Réécrire l’Histoire en pleine campagne électorale

Référendum revu et corrigé

roman

Normand Cazelais, Et si le Québec avait dit oui, roman, Montréal, Éditions Fides, 200 pages, 24,95 $.


27 septembre 2018 à 11h00

Au moment où le Québec entre dans le dernier droit d’une campagne électorale, le géographe et ancien journaliste Normand Cazelais se permet de réécrire l’Histoire à partir de la modification d’un événement du passé. Cela s’appelle de l’uchronie.

Cazelais propose un roman uchronique ou forme d’utopie réaliste qu’il intitule Et si le Québec avait dit oui. Ici, le 30 octobre 1995, le oui l’emporte par 56 000 voix de majorité, «une petite marge de moins de 2%».

Mike Harris et Stephen Harper

Les personnages principaux sont, bien entendu, Jacques Parizeau et Lucien Bouchard, le premier étant souvent appelé tout simplement «Monsieur». Bouchard, qui est chef du Bloc Québécois et de l’Opposition officielle à Ottawa, et Mario Dumont, qui est chef de l’Action démocratique du Québec, sont les deux principaux négociateurs avec le reste du Canada.

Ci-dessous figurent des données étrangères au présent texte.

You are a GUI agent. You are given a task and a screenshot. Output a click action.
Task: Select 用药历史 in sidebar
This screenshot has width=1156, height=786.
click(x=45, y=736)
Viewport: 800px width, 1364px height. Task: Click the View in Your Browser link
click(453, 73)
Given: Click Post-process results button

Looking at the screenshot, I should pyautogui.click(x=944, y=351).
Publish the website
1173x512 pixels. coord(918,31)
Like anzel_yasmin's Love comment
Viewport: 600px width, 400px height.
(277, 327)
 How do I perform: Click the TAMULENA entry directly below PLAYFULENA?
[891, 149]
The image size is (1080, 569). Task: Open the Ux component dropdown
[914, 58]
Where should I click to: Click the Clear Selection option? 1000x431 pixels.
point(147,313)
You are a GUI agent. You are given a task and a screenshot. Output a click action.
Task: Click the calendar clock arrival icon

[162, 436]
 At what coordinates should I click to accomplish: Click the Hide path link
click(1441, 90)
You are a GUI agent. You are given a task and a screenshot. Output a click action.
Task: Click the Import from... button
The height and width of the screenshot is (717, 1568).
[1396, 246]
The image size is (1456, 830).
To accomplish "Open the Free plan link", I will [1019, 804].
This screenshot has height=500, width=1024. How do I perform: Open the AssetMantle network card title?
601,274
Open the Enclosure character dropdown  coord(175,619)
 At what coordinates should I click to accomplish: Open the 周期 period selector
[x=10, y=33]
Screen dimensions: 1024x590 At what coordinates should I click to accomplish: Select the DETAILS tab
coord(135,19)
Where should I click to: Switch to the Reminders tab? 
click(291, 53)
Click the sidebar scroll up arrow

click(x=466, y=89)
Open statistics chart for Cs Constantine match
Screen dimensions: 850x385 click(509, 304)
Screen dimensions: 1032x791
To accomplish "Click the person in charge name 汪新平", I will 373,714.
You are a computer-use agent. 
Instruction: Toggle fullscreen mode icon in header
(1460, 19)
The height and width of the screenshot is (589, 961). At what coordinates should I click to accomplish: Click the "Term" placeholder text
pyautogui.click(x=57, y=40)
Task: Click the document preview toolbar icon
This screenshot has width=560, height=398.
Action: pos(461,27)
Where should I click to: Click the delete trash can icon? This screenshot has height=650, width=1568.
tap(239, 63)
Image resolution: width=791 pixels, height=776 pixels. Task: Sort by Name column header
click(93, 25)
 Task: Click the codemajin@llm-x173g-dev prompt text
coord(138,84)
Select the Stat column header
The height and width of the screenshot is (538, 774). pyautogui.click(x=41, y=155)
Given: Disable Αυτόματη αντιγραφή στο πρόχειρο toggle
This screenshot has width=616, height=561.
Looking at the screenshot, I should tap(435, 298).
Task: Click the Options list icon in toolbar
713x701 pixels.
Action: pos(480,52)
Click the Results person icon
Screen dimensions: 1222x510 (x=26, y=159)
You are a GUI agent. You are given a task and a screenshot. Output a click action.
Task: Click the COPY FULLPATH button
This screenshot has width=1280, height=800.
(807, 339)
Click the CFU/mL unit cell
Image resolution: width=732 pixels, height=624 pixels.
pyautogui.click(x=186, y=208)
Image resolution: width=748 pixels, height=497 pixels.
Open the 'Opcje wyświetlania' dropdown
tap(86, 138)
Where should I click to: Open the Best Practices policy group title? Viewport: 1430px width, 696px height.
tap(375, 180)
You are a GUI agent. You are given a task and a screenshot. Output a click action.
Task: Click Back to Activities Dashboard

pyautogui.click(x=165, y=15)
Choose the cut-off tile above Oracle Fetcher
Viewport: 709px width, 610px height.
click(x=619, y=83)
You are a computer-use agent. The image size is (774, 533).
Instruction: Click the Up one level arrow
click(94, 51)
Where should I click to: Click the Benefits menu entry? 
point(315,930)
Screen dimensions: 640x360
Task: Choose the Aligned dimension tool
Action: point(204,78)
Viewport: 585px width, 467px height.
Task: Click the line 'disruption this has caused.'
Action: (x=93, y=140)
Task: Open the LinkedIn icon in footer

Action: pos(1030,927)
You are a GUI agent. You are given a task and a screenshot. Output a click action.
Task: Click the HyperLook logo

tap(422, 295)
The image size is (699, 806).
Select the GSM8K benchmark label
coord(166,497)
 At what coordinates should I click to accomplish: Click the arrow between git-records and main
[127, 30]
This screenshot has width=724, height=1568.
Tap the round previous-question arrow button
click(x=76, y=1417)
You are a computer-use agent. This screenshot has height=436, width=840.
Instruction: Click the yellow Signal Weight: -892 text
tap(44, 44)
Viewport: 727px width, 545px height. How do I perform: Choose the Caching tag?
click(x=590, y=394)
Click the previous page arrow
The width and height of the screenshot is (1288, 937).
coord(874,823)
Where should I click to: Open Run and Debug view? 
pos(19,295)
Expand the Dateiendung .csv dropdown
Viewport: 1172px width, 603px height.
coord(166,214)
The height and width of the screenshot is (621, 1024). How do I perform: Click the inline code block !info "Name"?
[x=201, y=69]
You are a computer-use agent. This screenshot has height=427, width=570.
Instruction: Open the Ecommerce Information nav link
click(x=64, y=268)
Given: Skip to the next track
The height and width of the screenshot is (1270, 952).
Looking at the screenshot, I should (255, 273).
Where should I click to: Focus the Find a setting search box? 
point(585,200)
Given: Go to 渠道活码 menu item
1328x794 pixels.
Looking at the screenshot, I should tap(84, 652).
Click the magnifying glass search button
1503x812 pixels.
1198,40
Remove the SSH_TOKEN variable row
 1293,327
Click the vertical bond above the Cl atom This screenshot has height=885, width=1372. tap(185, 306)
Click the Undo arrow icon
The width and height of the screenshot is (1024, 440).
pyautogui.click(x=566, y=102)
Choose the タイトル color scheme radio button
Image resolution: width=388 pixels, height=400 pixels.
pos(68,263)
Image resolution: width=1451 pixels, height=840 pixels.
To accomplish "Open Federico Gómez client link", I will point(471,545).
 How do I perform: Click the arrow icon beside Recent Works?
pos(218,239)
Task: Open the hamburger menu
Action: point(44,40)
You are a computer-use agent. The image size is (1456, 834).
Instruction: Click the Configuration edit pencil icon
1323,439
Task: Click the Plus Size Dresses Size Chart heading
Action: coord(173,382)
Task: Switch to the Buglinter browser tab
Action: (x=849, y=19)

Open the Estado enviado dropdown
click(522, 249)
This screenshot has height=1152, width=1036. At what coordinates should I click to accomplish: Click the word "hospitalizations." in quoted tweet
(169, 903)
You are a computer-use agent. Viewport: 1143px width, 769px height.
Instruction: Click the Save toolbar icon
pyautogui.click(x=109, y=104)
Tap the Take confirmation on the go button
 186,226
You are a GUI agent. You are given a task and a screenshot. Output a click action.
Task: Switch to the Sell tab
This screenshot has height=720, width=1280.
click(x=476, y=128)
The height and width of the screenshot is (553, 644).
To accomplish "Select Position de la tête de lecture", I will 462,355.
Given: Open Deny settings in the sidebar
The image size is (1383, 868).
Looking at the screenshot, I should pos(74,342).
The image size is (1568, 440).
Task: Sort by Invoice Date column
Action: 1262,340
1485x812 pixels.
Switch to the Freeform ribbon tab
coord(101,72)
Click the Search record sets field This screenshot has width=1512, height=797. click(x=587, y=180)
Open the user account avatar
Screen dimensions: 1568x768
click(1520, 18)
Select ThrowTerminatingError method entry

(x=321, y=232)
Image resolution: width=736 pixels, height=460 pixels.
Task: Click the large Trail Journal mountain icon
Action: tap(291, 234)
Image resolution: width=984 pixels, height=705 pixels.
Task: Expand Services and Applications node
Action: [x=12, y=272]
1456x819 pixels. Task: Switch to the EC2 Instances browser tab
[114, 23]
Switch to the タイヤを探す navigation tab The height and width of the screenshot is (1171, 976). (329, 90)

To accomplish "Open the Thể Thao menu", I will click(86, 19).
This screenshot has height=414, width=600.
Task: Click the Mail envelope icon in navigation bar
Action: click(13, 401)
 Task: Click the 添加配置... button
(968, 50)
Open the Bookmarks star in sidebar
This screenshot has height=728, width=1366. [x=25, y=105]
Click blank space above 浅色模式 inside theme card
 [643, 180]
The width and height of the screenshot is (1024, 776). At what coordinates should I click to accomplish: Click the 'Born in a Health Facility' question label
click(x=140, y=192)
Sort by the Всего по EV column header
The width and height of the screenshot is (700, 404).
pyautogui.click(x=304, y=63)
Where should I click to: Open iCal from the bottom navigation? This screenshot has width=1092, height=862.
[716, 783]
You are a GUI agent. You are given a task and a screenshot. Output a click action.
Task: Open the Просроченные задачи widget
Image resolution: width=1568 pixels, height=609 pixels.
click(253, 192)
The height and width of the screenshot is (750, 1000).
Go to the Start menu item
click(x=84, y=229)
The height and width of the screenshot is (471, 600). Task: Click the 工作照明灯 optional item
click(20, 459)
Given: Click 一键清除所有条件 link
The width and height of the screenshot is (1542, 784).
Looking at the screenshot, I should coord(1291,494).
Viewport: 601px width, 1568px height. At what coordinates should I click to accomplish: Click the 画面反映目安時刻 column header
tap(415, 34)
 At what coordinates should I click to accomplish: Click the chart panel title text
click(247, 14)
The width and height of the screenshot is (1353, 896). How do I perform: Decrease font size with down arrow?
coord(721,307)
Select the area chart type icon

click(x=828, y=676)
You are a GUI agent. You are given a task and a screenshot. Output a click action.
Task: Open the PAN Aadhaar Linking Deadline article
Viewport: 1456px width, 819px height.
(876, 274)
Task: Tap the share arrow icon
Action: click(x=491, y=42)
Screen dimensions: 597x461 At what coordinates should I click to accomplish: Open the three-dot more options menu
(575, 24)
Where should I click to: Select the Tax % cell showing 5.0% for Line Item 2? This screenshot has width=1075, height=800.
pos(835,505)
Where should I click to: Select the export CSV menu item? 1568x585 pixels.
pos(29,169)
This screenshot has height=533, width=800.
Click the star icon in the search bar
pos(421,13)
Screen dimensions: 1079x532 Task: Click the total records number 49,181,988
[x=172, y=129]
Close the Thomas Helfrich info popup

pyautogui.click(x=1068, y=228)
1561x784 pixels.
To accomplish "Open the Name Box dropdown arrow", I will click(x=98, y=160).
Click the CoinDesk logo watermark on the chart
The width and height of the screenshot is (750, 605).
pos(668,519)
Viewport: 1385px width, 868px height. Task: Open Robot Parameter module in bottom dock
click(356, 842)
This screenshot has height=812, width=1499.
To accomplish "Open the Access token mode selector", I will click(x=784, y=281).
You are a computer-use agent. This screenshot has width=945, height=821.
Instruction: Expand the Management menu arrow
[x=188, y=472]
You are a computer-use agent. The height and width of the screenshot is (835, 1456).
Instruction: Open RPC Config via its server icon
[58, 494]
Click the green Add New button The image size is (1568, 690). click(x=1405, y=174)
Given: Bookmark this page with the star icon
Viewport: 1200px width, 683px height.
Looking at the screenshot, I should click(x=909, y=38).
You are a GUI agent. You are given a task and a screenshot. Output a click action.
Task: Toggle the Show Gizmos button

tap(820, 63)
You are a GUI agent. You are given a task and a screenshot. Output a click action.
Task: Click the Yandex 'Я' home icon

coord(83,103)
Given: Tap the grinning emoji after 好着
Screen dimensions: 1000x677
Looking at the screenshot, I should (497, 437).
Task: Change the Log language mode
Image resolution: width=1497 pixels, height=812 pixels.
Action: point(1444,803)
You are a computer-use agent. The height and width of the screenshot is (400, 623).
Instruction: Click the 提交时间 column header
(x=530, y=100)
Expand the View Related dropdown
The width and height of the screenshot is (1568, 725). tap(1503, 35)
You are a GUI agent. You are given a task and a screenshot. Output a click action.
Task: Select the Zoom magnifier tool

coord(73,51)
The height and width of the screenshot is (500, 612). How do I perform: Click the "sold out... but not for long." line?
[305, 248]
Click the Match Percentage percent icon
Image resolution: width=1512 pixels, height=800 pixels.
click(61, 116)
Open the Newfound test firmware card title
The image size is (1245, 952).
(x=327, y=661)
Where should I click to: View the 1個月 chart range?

Jean Chrétien, lui, nomme Mike Harris (premier ministre de l’Ontario) et Stephen Harper (député réformiste de Calgary-Ouest) comme ses représentants à la table des négociations. «Les éliminatoires de la coupe Stanley à côté de ça, c’est de la petite bière.»

Jean Chrétien démissionne

Au cours de la ronde des pourparlers, qui s’étire sur plus d’un an, Chrétien se trouve dans une position intenable. «Être dans la parade sans être celui qui donne le pas, ce n’est pas du Jean Chrétien.» Il démissionne en faveur de Paul Martin!

L’auteur glisse souvent des pages d’histoire peu connues, comme le fait que le Québec a été le premier gouvernement de la Confédération à avoir eu recours au financement américain. «C’était en 1878, pour financer le prolongement du train de Montréal jusqu’à Québec, à une hauteur de deux millions de dollars. […] premier financement à l’international de Wall Street.»

Chantal Hébert

Plusieurs reportages de la presse écrite et électronique étayent ce roman, dont ceux de Chantal Hébert, qui est ici chroniqueuse au Ottawa Citizen. Cazelais note qu’elle est «particulièrement bien renseignée» et que «son esprit d’analyse est remarquable». C’est toujours le cas.

Comme l’auteur est d’abord un universitaire, le roman tourne souvent à l’essai et cela alourdit le rythme de l’intrigue ou du dénouement. La référence à un congrès de l’Association canadienne-française pour l’avancement des sciences, entre autres, est un bel exemple d’une longueur inutile.

Pas d’attentats terroristes

Des personnages entièrement fictifs permettent au romancier d’aborder le ressentiment très isolé d’un Anglo-Québécois du Pontiac, et les relations adultères de deux femmes qui trompent leur mari… ensemble. Tiens, tiens!

Dans ce roman, le Québec franchit un cap déterminant le 30 octobre 1995. J’ai été surpris de lire qu’un souverainiste convaincu «n’ose penser à ce qui serait arrivé si [le Québec] avait raté ce rendez-vous avec l’Histoire». C’est pourtant ce qui est arrivé dans la réalité, sans ressac dans le genre d’une vague d’attentats terroristes des «Vigiles de la Patrie».

Norman Cazelais a profité d’un mélange plus ou moins réussi de fiction et de réalité pour raviver des souvenirs aussi riches en espoirs qu’en déceptions. Aucune influence sur le vote du 1er octobre.